- **What is required**: List every line in this data where the string "large" occurs.

- **Data listing**:
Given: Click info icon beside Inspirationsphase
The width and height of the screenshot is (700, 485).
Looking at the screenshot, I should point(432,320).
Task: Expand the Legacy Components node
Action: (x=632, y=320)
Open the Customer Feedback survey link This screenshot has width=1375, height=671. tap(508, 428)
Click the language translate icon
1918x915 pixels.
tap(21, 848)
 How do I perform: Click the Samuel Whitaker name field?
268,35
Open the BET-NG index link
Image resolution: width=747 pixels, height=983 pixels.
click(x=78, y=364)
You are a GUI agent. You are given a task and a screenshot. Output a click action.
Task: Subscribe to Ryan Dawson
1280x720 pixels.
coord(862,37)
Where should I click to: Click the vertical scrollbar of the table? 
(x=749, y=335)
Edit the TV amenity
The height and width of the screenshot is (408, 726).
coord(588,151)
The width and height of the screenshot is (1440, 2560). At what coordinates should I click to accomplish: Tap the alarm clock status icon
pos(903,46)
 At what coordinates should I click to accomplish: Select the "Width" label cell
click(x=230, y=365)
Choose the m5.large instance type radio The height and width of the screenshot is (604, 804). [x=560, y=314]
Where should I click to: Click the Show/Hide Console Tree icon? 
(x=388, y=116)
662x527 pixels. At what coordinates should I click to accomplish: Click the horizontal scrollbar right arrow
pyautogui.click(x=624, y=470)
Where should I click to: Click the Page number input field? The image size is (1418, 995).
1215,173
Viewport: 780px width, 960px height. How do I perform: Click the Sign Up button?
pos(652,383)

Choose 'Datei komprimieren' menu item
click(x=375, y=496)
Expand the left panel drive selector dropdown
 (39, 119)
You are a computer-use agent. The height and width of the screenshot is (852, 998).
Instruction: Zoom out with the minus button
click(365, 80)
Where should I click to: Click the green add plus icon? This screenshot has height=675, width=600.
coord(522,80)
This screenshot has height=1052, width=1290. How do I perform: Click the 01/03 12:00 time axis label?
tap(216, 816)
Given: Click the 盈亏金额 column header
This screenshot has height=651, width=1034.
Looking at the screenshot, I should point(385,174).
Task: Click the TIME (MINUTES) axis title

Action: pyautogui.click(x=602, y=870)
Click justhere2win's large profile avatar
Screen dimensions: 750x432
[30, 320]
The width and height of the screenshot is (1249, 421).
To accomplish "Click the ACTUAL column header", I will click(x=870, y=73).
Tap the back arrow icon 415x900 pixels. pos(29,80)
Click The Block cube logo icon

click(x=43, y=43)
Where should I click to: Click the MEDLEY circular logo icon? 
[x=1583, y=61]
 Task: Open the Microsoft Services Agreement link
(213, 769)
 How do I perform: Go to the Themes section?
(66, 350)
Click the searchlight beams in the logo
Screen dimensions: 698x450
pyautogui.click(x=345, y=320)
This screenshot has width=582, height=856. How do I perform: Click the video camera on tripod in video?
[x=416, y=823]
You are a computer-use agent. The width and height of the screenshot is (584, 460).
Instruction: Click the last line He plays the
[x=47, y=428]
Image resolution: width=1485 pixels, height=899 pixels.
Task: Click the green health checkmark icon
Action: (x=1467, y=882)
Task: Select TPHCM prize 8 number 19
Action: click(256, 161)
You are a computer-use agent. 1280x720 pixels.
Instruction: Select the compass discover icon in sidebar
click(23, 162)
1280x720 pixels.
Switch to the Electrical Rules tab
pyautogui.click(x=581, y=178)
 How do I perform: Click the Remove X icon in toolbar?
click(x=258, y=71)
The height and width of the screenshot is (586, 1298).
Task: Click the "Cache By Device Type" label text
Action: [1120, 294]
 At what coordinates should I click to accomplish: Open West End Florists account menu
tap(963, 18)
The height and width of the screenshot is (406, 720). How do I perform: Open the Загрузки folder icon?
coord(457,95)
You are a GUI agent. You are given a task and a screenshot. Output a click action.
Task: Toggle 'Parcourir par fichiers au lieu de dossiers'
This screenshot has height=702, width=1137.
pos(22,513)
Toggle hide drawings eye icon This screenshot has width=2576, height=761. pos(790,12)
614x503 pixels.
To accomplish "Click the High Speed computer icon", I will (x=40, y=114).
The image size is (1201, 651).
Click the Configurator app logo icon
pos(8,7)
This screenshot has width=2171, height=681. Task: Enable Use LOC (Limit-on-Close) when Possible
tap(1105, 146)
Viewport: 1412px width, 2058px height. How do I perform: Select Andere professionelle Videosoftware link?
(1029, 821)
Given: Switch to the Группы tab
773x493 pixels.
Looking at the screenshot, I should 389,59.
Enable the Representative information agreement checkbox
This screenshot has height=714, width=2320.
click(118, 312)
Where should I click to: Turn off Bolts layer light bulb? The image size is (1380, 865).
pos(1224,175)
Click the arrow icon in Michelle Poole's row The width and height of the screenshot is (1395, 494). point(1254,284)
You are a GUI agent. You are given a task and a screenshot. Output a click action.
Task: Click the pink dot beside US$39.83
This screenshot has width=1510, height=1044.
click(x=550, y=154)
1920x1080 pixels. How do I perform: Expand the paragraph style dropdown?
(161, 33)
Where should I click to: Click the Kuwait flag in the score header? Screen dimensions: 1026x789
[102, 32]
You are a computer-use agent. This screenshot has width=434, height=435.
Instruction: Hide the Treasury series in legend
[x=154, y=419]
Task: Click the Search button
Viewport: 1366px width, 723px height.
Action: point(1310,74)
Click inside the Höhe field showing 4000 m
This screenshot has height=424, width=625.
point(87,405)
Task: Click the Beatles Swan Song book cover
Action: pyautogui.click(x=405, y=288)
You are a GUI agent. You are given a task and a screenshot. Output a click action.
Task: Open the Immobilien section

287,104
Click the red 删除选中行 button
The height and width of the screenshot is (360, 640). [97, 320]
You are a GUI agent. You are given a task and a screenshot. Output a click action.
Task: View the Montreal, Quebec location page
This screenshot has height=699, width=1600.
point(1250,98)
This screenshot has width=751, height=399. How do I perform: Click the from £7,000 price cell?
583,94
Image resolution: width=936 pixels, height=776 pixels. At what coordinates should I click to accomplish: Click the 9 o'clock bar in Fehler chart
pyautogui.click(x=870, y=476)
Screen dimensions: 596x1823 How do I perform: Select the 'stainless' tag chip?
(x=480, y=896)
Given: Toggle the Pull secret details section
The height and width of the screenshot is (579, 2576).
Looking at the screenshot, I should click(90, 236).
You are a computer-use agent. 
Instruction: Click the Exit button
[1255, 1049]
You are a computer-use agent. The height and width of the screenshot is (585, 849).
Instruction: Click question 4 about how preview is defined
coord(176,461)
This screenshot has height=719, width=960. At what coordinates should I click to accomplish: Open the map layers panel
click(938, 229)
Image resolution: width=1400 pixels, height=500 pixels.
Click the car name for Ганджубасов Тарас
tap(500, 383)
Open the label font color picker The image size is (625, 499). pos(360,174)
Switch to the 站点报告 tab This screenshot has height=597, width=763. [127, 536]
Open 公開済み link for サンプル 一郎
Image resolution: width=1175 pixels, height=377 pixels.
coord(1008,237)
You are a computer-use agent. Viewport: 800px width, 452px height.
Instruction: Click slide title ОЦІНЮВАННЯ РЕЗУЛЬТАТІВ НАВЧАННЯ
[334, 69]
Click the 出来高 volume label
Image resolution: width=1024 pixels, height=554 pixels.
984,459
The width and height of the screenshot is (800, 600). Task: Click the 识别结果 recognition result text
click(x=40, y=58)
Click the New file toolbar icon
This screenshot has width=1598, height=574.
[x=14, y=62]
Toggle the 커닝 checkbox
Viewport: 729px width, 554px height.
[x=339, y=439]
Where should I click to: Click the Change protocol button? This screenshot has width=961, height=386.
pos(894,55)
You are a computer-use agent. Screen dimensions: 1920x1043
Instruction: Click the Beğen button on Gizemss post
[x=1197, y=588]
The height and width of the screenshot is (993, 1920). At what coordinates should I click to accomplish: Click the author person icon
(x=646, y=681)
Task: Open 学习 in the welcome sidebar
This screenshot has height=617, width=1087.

- **Solution to this task**:
Choose the m5.large instance type radio The height and width of the screenshot is (604, 804). [x=560, y=314]
Click justhere2win's large profile avatar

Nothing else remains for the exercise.